### Aim of the exercise
Starting at the line containing "Gerinc - 3 régió" and ending at the line containing "A Foglaljorvost webhelytérképe (164, 2300)", print every line of the material below exactly, both ends included, and stop there.

== Segment start ==

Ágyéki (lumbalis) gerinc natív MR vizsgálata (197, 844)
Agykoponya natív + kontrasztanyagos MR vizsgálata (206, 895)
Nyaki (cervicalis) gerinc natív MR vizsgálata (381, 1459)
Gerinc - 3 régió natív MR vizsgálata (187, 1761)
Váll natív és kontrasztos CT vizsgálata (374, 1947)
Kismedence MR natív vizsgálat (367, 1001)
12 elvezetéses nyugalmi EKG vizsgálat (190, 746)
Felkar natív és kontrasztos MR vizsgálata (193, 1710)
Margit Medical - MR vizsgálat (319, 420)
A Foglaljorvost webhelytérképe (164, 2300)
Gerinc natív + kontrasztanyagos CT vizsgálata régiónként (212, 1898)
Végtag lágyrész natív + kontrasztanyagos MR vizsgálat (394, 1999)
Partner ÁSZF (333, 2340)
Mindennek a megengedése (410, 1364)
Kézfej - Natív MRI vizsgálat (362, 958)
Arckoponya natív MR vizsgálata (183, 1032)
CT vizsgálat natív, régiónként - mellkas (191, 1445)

== Segment end ==

### Response to the exercise
Gerinc - 3 régió natív MR vizsgálata (187, 1761)
Váll natív és kontrasztos CT vizsgálata (374, 1947)
Kismedence MR natív vizsgálat (367, 1001)
12 elvezetéses nyugalmi EKG vizsgálat (190, 746)
Felkar natív és kontrasztos MR vizsgálata (193, 1710)
Margit Medical - MR vizsgálat (319, 420)
A Foglaljorvost webhelytérképe (164, 2300)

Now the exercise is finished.